We love you, grandma, with all our hearts and we will miss you so, so much. Thank you for being the rock for our family and for being my grandma. I couldn’t have asked for anything more.
On Sunday, my husband and I celebrated our second anniversary. It didn’t quite go off as planned, but neither did it two years ago when we did it in the first place.
We had planned to drop the boy off at my folks’ as we did last year. Unfortunately, my folk’s opted to go “up the hill” (code for “going gambling just to tick Jess off and cause her to give us an hour long lecture on the economy”) the week previous and, as usual, came home sick. While my dad insisted that it was a sinus infection, I didn’t want to risk it. Something funny happens when you become a parent, you become downright terrified of any and all risk of infection because there is nothing worse than being sick with a sick child.

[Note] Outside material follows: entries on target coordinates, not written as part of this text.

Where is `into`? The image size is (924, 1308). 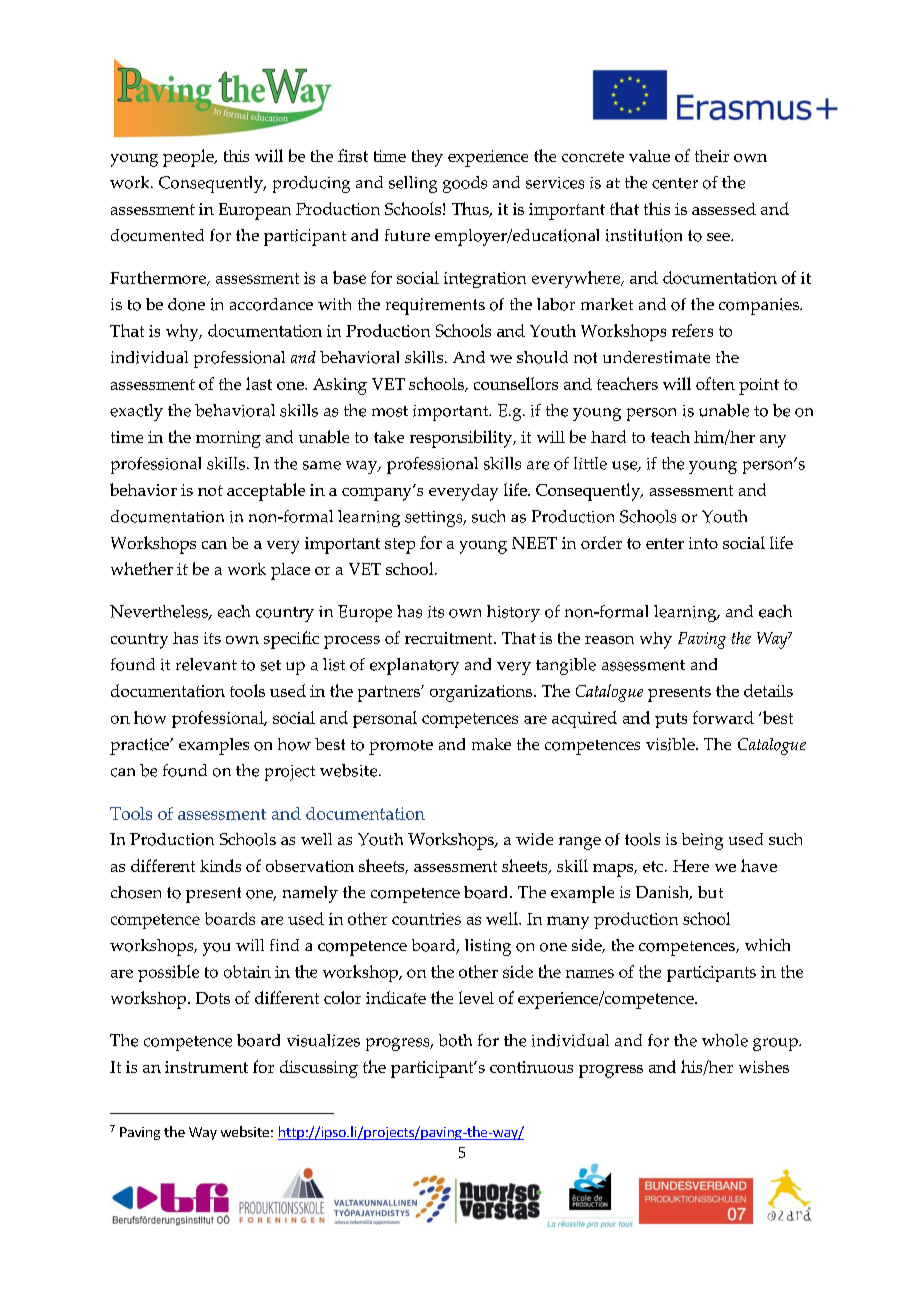 into is located at coordinates (703, 543).
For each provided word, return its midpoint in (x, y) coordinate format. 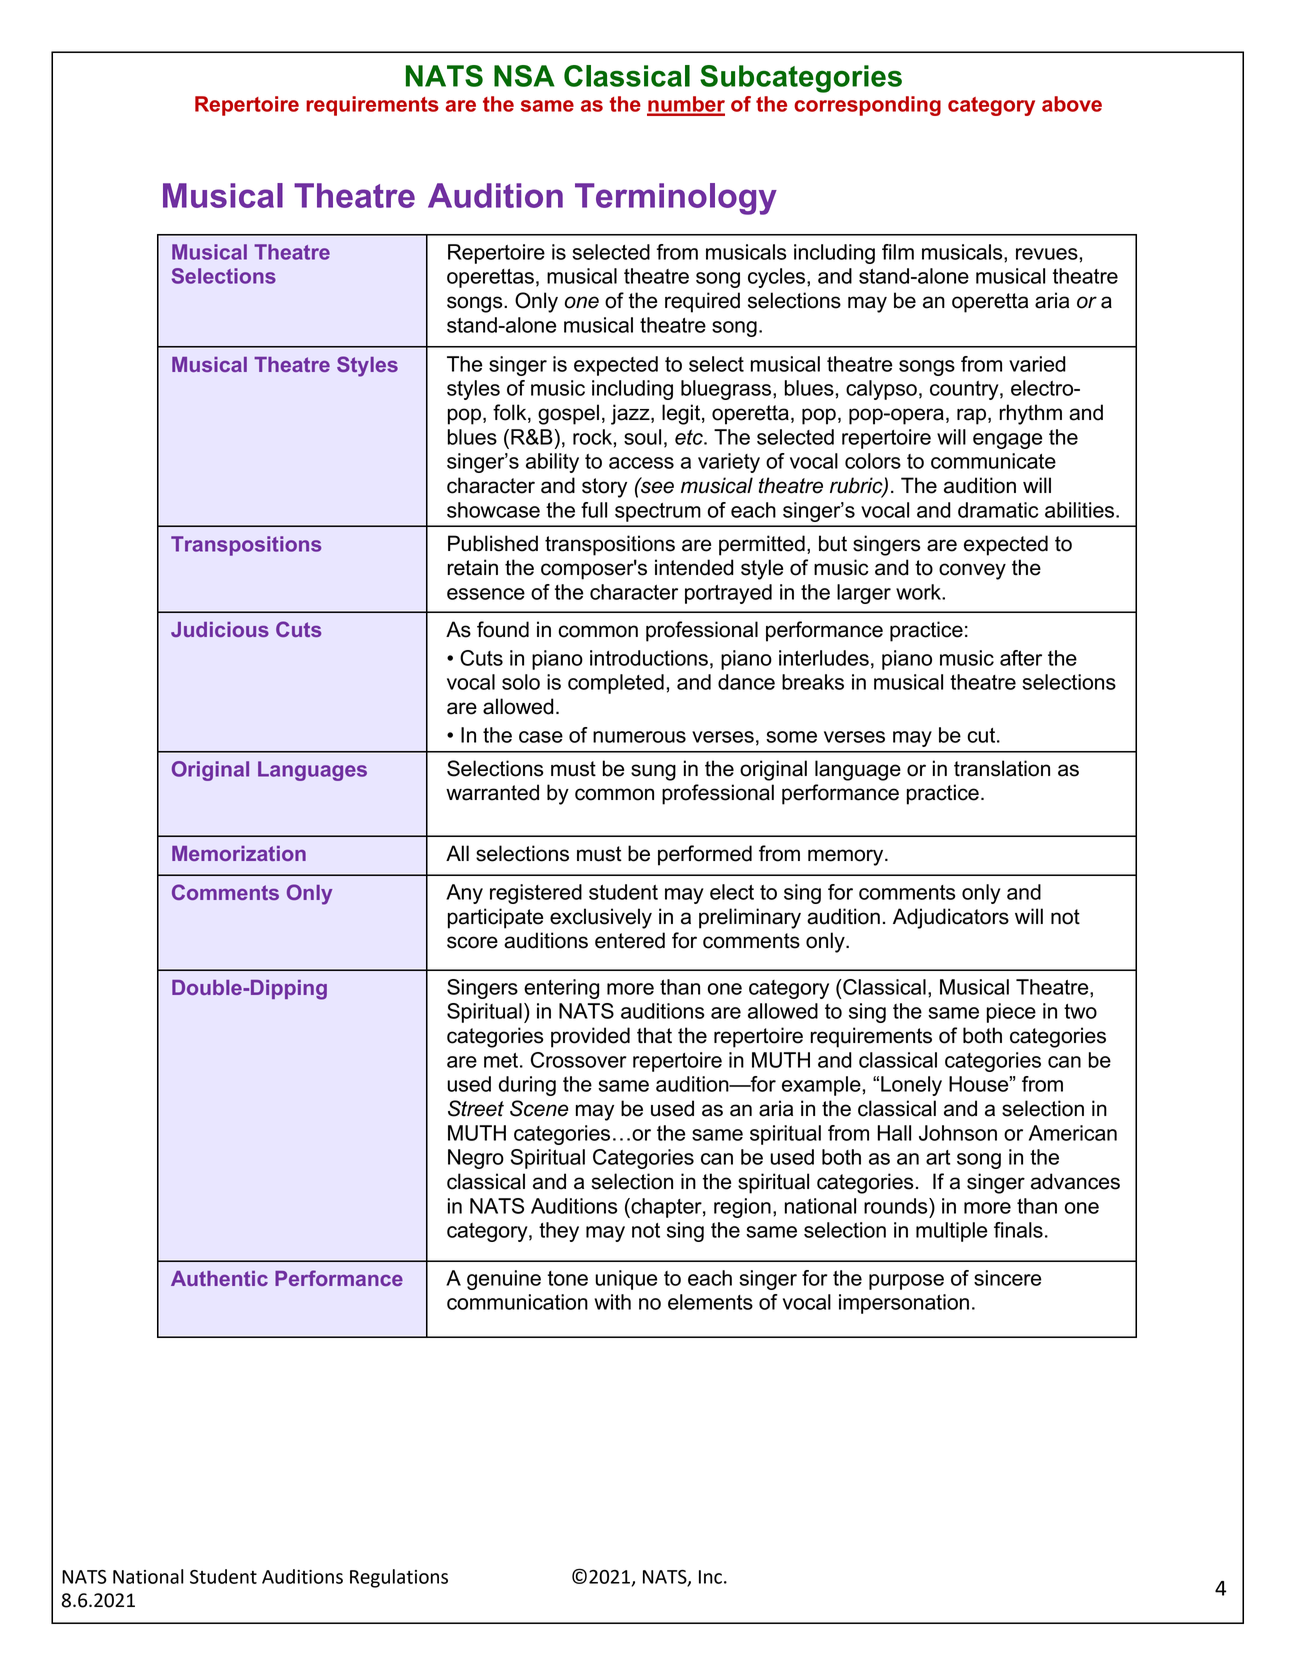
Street (476, 1108)
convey (972, 571)
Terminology (676, 199)
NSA (524, 76)
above (1072, 104)
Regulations (399, 1578)
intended (694, 567)
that (654, 1035)
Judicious (220, 629)
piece (1011, 1013)
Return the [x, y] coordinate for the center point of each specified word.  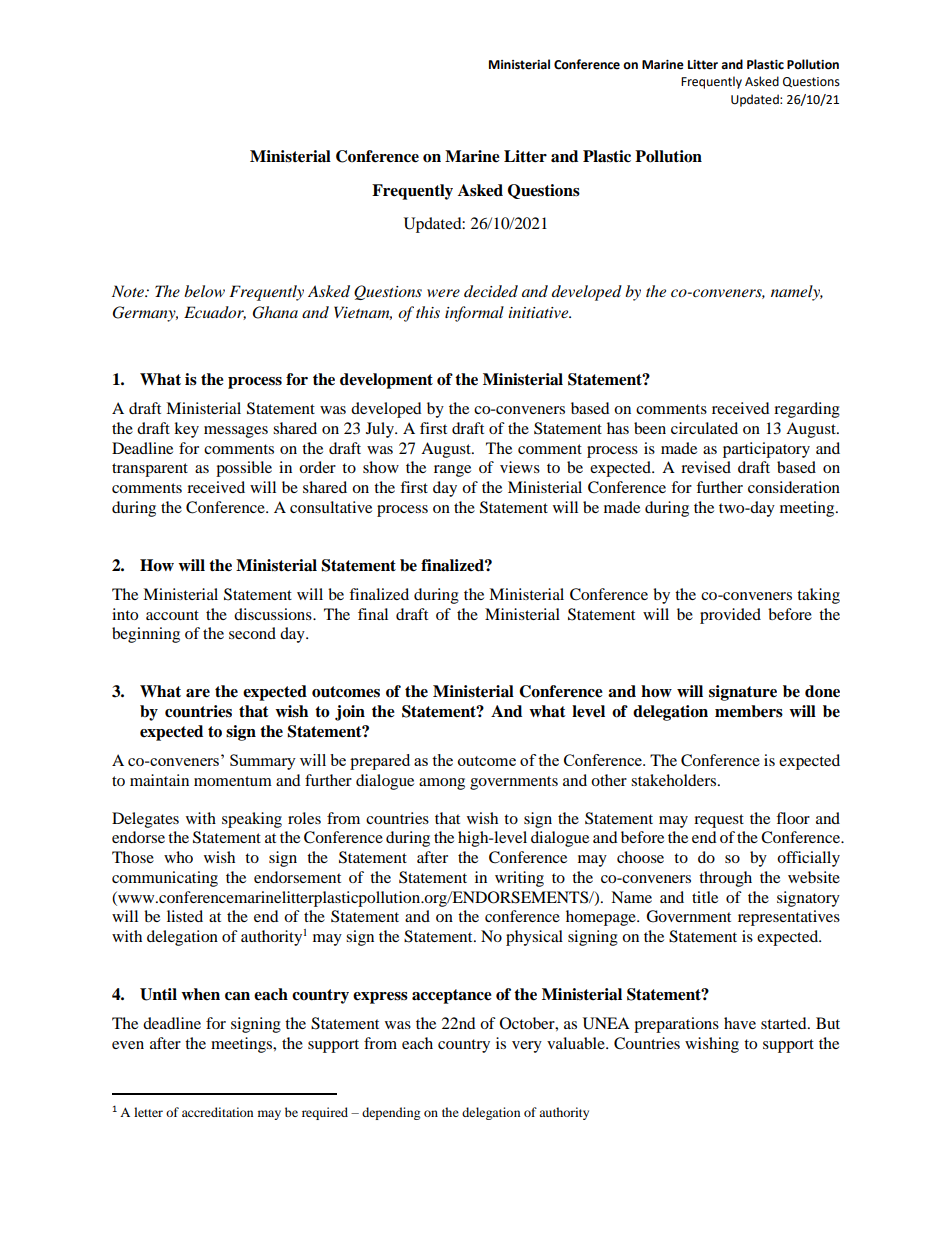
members [749, 711]
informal [474, 314]
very [527, 1047]
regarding [807, 410]
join [350, 713]
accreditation [217, 1112]
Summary [263, 762]
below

We had a nice, loud dinner at the restaurant in which Eric proposed (well, a sister of the restaurant), and then went grocery shopping, just the three of us. My anniversary present was a bag of my favorite lily bulbs and a million on-sale Yo Gabba Gabba shirts for the boy (it is the year for cotton afterall). Eric got more knick-knack boxes.
I forget, sometimes, how much Eric does for us, for me. He keeps our cars running (in fact, he’s outside doing that right now), he loves to cook, he’s happy doing the dishes (if only because he has to re-do them after I’m done), and he’s willing to put up with hanging up all the laundry because I not only despise it but am too lazy short to get them up there right. I’m much more grateful for him than I let on most of the time and that really needs to change. He should’ve gotten more than knick-knack boxes.
While our anniversary night out won’t be until this weekend, it will be without the boy screaming, “More agua! More WHEEEEE!*” which will make it at least 40x less fun. I must be the only girl who doesn’t entirely look forward to a date night with her husband. I should, and I feel kinda awful that I don’t but, really, I’m not sure if I know how to have adult conversation anymore. I have a feeling it’ll be a whole lot of, “I miss the boy. When are we going to see the boy? Did you see the boy when he did that ridiculously awesome thing that I bet no other child on the face of the planet has ever done? When are we going to see the boy again?”
On occasion, I get a little worried that I may have lost myself. Which would entirely suck, because it took a long time to find myself in the first place. Of course, if this is me forgotten, I think I’m okay with that. I have a wonderful family, a caring husband and a beautiful son. I don’t think I could ask for more.
Happy 2nd Anniversary, Eric. I love you.
* Wheee is the boy’s term for, “run me down the aisles in the shopping cart at break(other-shopper’s)neck speeds while I stare at the ceiling and yell, “WHEEEEEEEEE!”